Erickson was one of four pitchers vying for the final two spots in the Orioles' starting rotation.


"We've had lots of questions about what we were going to do with all our starting pitching," Orioles vice president Jim Beattie said. "But in the back of our mind, this was an eventuality we were trying to prepare for...because it wasn't clear-cut that the rehab was going to strengthen the shoulder."


Beattie said the Orioles won't rush to get another starting pitcher, but would listen to offers.


"I'll keep trying to add if we can," he said. "Starting pitching and whatever offensive help are things we will continue to take a look at through spring training."


With the exception of the strike-shortened 1994 season, Erickson pitched in at least 200 innings in every season from 1991 to 1999. But injuries have played a major role in cutting back his workload ever since; he started the 2000 season on the disabled list after surgery in March to remove bone chips from his elbow, then had his season cut short by the ligament-replacement surgery.


"It's very strange to all of a sudden have all these things kind of go at one time, but who's to say if one thing didn't lead to another?" he said. "Last year I figured I wasn't throwing with the velocity I thought I could, so I tried to lift more to get stronger and throw harder. That's probably what caused the tear in the shoulder."
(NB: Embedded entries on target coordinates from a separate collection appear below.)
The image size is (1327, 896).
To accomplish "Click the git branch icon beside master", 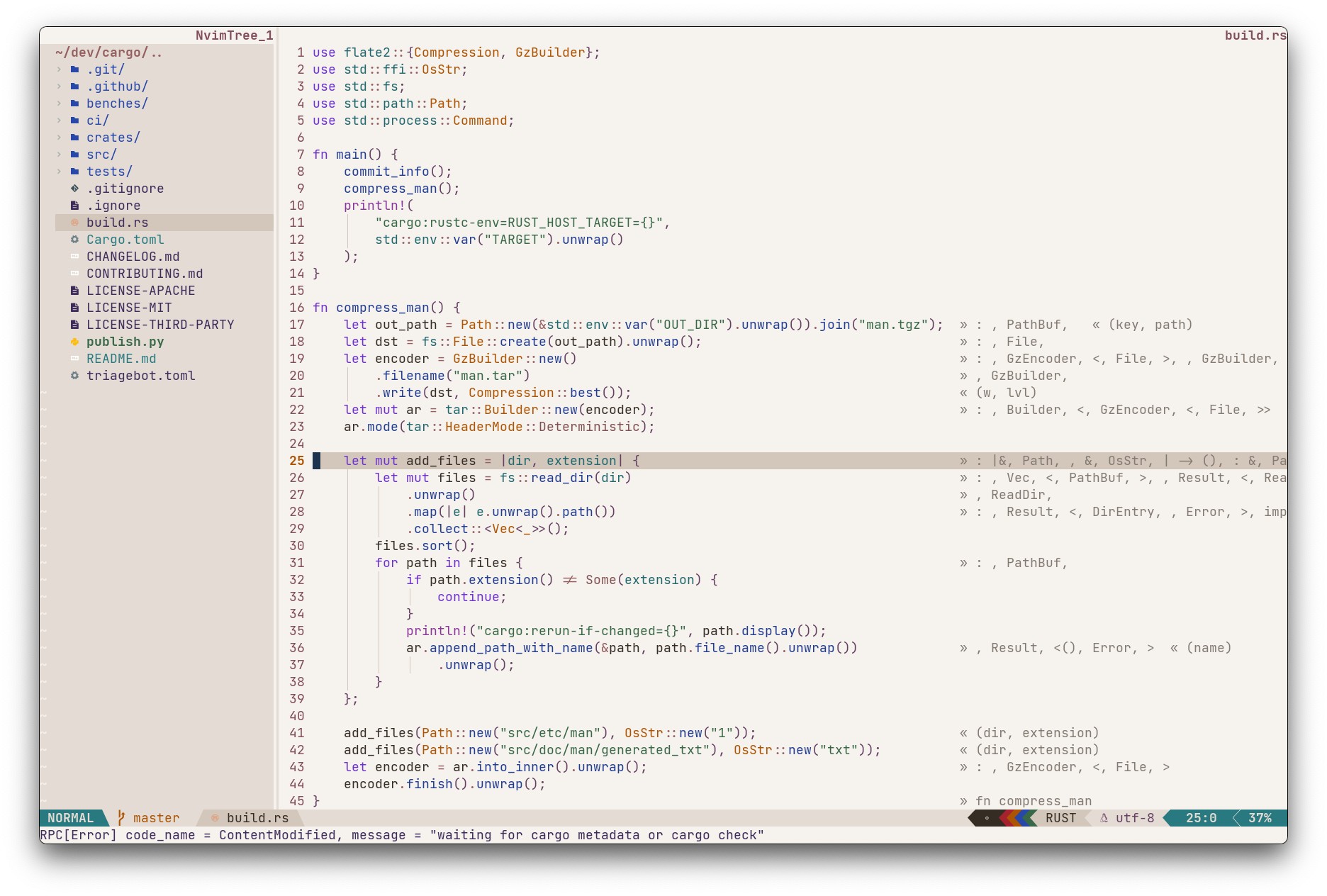I will 121,818.
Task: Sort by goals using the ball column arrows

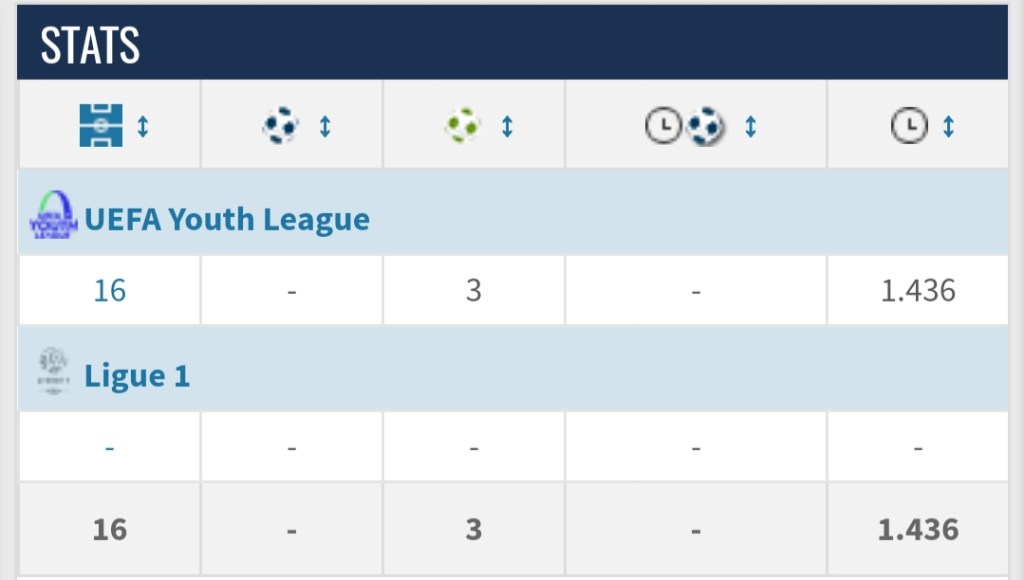Action: [x=325, y=127]
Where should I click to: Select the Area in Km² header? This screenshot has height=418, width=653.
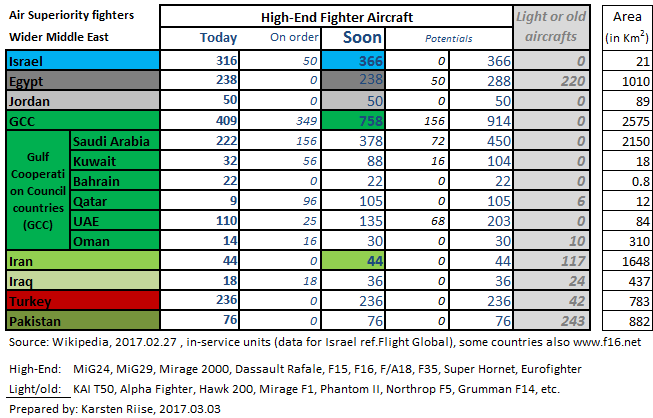pos(627,27)
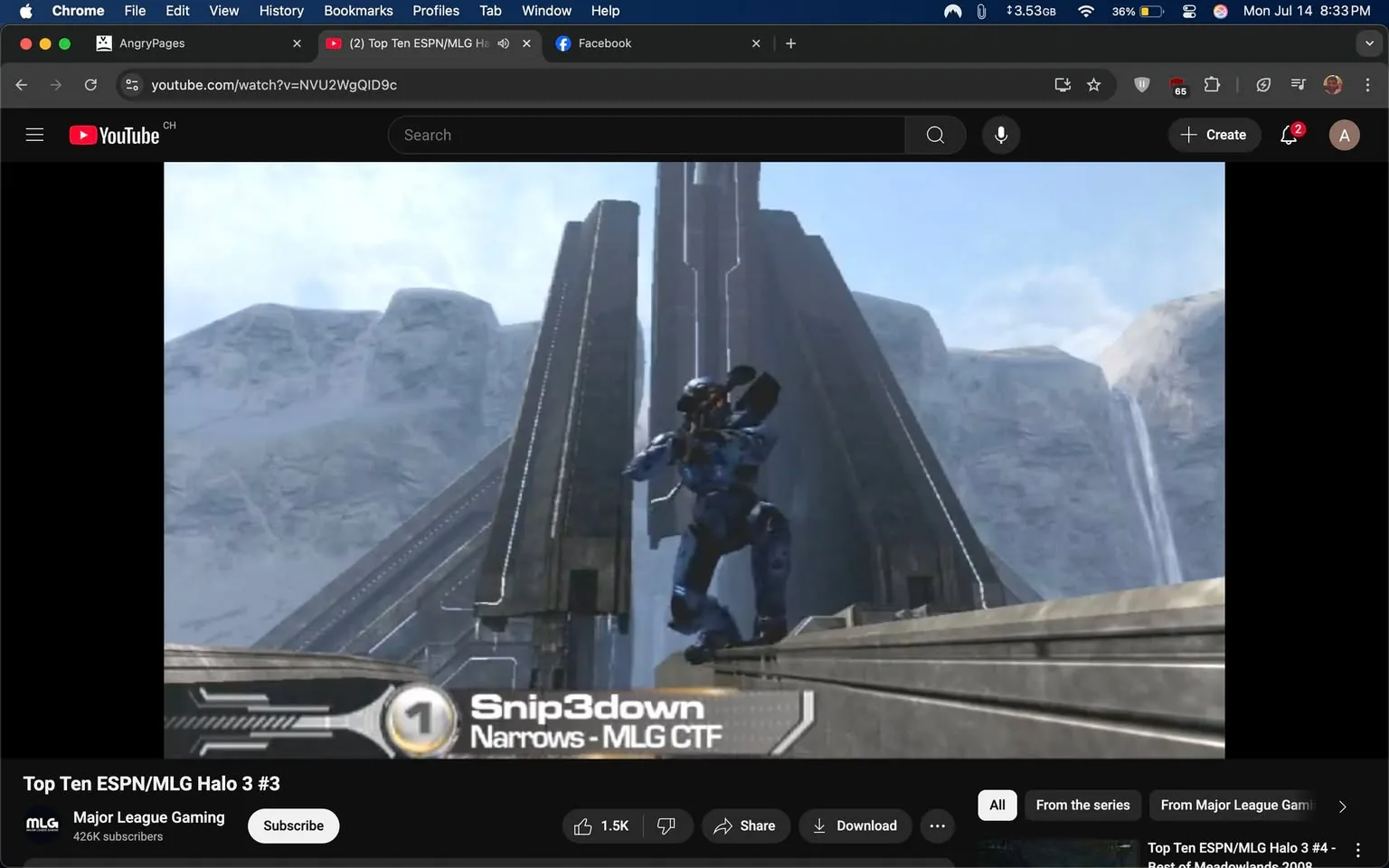Mute the playing YouTube tab's speaker icon
Viewport: 1389px width, 868px height.
tap(503, 42)
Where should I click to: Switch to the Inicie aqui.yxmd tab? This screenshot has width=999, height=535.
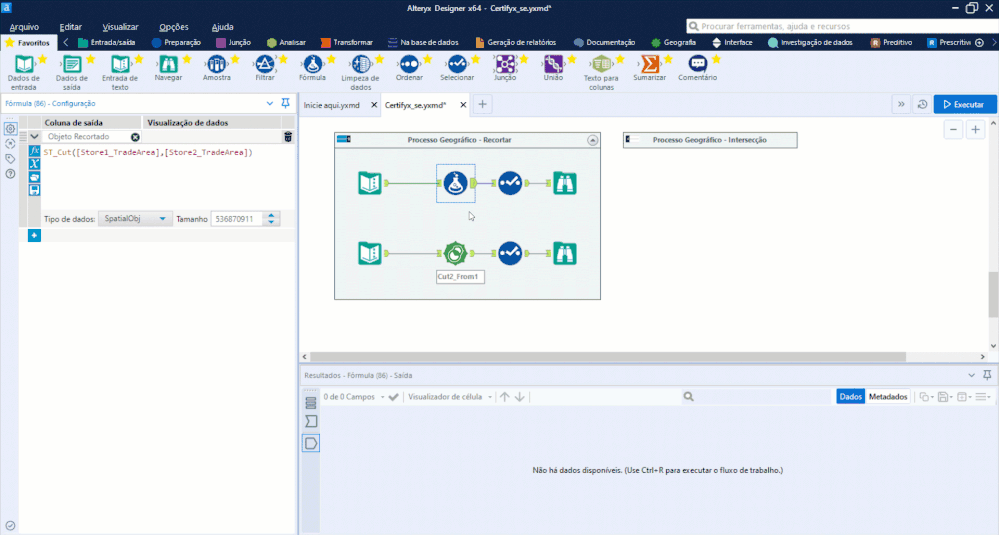click(332, 104)
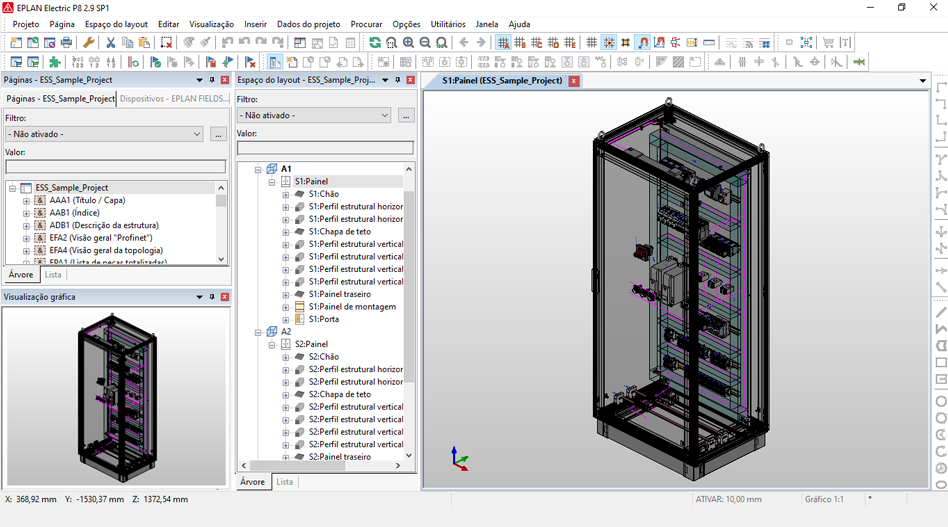Collapse the A2 tree node
The width and height of the screenshot is (948, 527).
(258, 332)
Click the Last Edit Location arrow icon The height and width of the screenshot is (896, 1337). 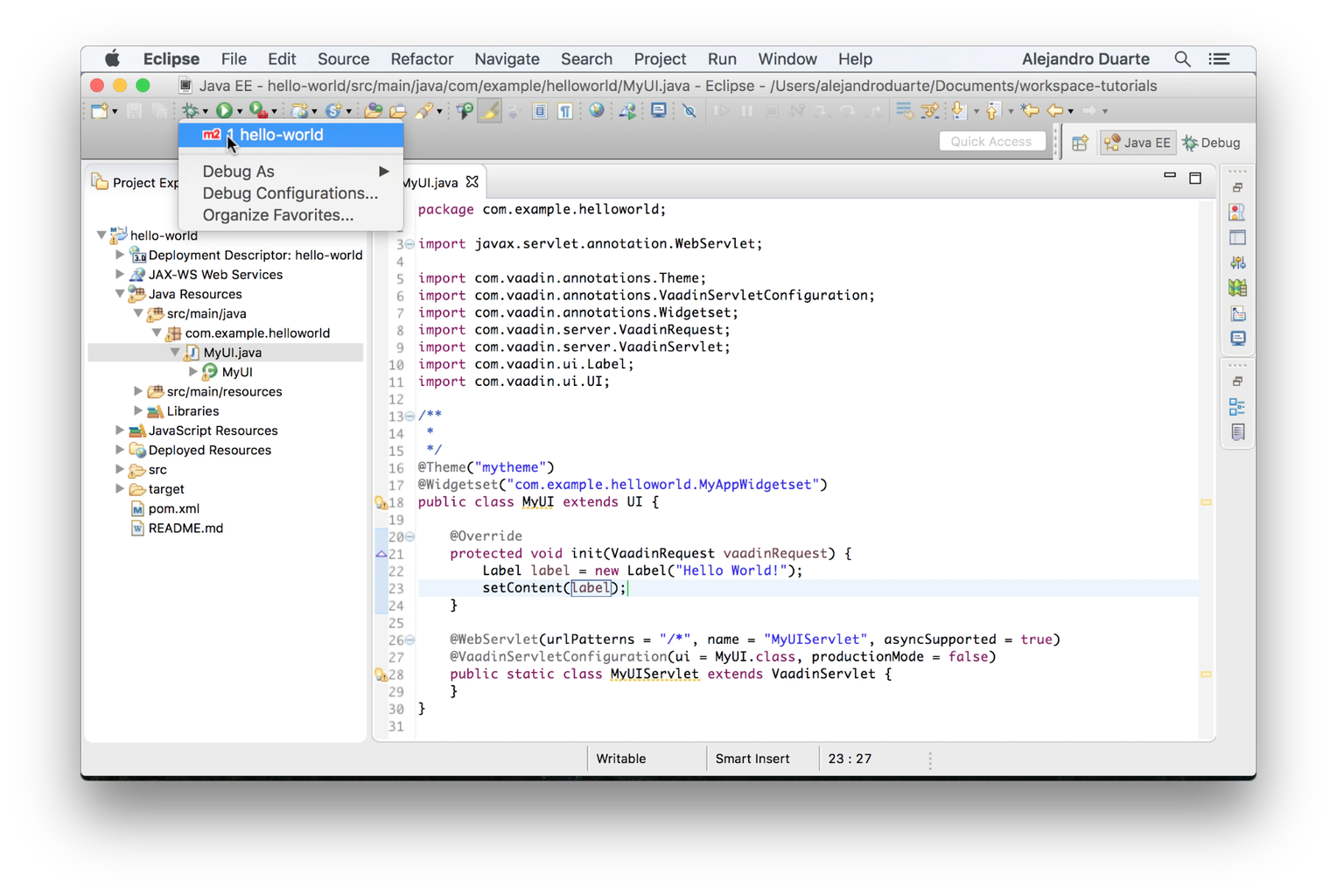click(1030, 110)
Erickson, who pitched a no-hitter with the Minnesota Twins in 1994, hoped to return to the form that enabled him to reel off five straight winning seasons since his arrival in Baltimore in 1995.


Instead, he's left pondering a career that has taken a decided turn for the worse.


"I'm seriously irritated. This is the last thing I wanted," he said. "I kind of wasted the last three years, as it is. This is something I've been doing my whole life since I was 5, 6 years old. The last thing I want to do is sit here and not be able to it."


His return this season is dependent upon the extent of damage to the labrum.


"Those things are kind of related to how much work has to be done when the surgeon gets in there, and what he finds," Orioles trainer Richie Bancells said. "But a return by September is not an unreasonable goal."